Researchers find racial, gender bias in online freelance marketplaces

In the so-called “gig economy,” where algorithms, not people, drive the matches between workers and customers, hiring someone—from a plumber to a logo designer—should be bias free, right?

Wrong, according to new research led by Northeastern’s Christo Wilson. The researchers explored two prominent online marketplaces that facilitate freelance services and found that both exhibit racial and gender disparities. They were TaskRabbit, which caters to physical household tasks, and Fiverr, which offers virtual creative services.

For example, women on both sites received fewer reviews than men. On Fiverr, African American received lower ratings than white workers. On TaskRabbit, African American workers received lower ratings than white and Asian workers with essentially the same attributes, and the site’s algorithm, which automatically ranks recommended workers in search results, consistently placed both white and African American women lower than others. No bias was found in Fiverr’s ranking algorithm.

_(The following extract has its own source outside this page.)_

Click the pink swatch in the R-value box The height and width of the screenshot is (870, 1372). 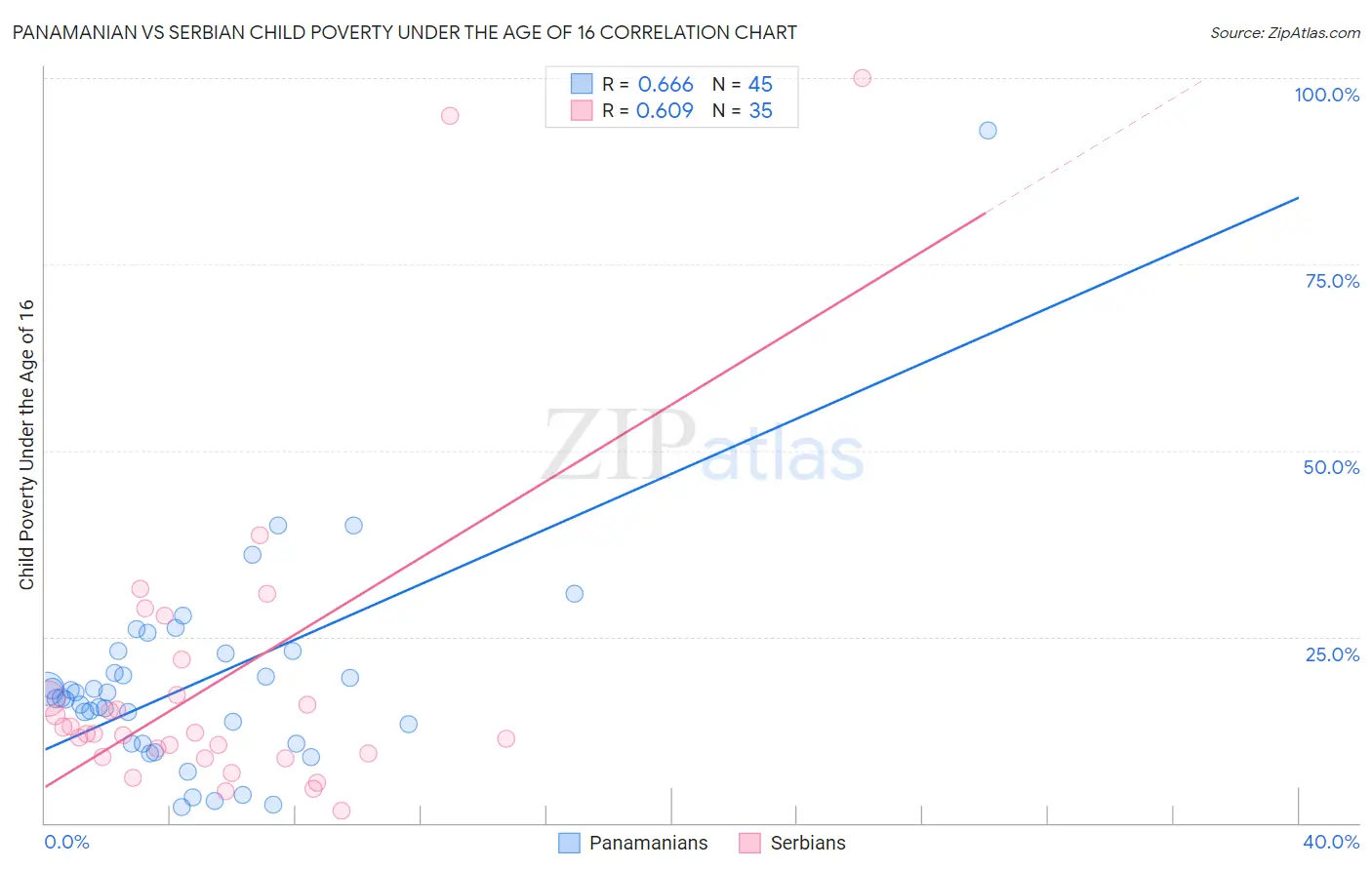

What I suspect is going on with TaskRabbit’s algorithm is that social feedback, such as reviewer comments, are considered in determining the ranking, and we know that social feedback can be biased.
— Christo Wilson, assistant professor

“In our research, we strive to reverse-engineer what each company is doing with its algorithm,” says Wilson, assistant professor in the College of Computer and Information Science. “It’s hard to do, and we can never say for sure how the algorithms work. But what I suspect is going on with TaskRabbit’s algorithm is that social feedback, such as reviewer comments, are considered in determining the ranking, and we know that social feedback can be biased.”

Troubling correlations

In conducting the study, which was co-led by Northeastern doctoral student Anikó Hannák, the researchers collected 3,707 worker profiles from TaskRabbit and 9,788 from Fiverr. The information included each worker’s name, image, gender, race, rating, number of tasks completed, customer reviews, and position in search rankings. Given the scope of the undertaking, they used an online service to examine the images to determine gender and race. Then they started crunching numbers.

The team, which also included associate professor Alan Mislove, explored two elements: Social feedback, that is, reviews and comments, to see if they correlated with demographics, for example, whether one racial or ethnic group consistently got worse social feedback than others; and rankings in search results to see if they correlated with demographics.

“Social feedback is where you would expect to find biases in the real world, and unfortunately we also saw them coming up in these online contexts,” says Wilson. “That was disturbing but not completely unexpected.”

October 9, 2013 - Northeastern University assistant professor, Christo Wilson, inside West Village H on Wednesday, October 9, 2013.

Christo Wilson, assistant professor Photo by Mariah Tauger/Northeastern University

On TaskRabbit, but not Fiverr, however, they also saw correlations between rankings and demographics. “There’s a negative correlation for white women and African American women with respect to search rank,” says Wilson. “Both groups consistently appeared lower than everybody else regardless of the task, whether the search was for an electrician or a personal shopper.”

Unknown confounding factors could have affected the results, says Wilson. “For starters, we don’t know anything about the customer mix in these group effects, so we can’t control for them.” Consider: If 95 percent of the people looking for a personal shopper were men, the correlation with higher ranking for male workers could represent choice, not bias. Another confounding factor could be the objective quality of the work. Could it be that male personal shoppers on this particular site in fact did make better purchasing choices for customers? “I absolutely don’t believe that’s true, but I can’t control for it,” says Wilson.

The demographic effects regarding rankings are subtle, notes Wilson. “That means that if social feedback is used in the algorithm, it’s a minor consideration, perhaps added if there’s a tie between a number of longtime active workers with similar ratings. The correlations are concerning, but if social feedback were a major feature, we’d see hugely biased rankings, and they’re not that way at all.”